Supplied information:
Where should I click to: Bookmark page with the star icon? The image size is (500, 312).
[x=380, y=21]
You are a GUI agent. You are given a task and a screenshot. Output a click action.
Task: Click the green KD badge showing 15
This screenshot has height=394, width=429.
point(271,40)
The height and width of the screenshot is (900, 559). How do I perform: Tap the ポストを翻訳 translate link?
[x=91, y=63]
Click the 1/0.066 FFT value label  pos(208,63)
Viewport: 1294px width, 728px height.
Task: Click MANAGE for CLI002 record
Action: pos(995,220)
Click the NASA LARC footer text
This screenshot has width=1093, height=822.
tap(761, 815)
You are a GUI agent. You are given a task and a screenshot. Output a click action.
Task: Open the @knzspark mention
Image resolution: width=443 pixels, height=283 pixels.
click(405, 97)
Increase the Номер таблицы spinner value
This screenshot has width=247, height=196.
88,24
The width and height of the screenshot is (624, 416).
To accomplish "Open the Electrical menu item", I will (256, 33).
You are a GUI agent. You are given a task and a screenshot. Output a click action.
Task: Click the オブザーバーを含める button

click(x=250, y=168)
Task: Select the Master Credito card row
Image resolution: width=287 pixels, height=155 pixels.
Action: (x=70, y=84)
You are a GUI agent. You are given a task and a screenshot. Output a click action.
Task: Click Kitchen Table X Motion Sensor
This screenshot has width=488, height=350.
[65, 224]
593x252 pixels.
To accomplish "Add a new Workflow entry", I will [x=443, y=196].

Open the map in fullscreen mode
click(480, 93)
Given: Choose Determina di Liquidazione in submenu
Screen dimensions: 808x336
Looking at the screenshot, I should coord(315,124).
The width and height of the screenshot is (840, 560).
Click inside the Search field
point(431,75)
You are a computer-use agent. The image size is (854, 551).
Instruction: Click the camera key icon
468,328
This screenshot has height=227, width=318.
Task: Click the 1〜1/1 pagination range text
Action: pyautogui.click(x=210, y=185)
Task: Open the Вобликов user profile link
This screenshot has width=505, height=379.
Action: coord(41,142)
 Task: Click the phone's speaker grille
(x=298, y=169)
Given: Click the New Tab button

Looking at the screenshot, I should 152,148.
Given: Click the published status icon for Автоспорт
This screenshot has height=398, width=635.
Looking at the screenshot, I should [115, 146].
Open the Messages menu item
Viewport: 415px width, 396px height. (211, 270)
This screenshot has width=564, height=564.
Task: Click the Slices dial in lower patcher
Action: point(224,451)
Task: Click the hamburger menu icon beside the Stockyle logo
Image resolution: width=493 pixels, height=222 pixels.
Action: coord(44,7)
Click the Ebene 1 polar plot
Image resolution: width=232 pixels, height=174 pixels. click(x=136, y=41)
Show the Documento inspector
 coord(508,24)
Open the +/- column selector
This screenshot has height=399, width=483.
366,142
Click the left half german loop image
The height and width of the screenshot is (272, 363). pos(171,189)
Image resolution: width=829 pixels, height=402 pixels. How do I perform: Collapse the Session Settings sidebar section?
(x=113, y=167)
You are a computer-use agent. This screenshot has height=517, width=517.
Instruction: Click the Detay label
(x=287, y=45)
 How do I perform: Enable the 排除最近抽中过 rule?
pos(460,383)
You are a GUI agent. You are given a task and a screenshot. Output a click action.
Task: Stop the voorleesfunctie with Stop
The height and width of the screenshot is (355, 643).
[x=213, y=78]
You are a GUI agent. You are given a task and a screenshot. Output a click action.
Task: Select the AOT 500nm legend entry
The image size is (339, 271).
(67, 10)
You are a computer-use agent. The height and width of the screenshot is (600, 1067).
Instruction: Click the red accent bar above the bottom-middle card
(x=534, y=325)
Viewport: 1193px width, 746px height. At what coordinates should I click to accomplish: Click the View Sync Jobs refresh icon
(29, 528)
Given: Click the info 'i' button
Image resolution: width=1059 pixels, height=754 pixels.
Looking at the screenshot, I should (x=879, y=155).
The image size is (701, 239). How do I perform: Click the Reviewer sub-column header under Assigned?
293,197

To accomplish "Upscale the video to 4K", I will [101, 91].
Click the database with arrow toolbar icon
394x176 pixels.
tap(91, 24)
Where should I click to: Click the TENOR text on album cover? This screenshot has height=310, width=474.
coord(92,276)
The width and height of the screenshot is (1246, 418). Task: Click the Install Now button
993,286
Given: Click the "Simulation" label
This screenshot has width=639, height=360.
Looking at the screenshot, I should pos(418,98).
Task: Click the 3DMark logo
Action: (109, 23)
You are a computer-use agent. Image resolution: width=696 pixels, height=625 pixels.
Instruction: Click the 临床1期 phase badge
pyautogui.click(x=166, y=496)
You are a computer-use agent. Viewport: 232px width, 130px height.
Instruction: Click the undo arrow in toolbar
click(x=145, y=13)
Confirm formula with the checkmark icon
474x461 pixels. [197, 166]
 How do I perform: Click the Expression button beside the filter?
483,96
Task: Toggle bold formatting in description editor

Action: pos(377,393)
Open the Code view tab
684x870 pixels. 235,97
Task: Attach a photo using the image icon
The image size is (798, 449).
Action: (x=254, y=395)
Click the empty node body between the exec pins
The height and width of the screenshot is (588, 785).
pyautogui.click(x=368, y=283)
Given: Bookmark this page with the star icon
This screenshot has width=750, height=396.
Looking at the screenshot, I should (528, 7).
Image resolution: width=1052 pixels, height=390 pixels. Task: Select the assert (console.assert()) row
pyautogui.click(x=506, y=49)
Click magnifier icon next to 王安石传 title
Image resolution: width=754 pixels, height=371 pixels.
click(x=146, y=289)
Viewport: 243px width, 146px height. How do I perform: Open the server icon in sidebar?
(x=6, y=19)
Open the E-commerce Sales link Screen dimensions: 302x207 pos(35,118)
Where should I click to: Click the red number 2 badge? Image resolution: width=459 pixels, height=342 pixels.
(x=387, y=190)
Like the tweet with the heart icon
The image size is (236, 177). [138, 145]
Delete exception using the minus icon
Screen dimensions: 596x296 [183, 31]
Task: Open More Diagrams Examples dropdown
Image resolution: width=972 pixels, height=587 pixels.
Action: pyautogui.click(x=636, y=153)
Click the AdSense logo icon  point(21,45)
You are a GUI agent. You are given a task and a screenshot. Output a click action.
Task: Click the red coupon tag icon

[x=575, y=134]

What is needed:
Where a line of the entries contains the word "computer", copy that line.

Answer to this task:
You are a computer-use agent. The image size is (854, 551).
You are a computer-use agent. This screenshot has height=517, width=517.
You are a computer-use agent. The height and width of the screenshot is (600, 1067).
You are a computer-use agent. Image resolution: width=696 pixels, height=625 pixels.
You are a computer-use agent. Viewport: 232px width, 130px height.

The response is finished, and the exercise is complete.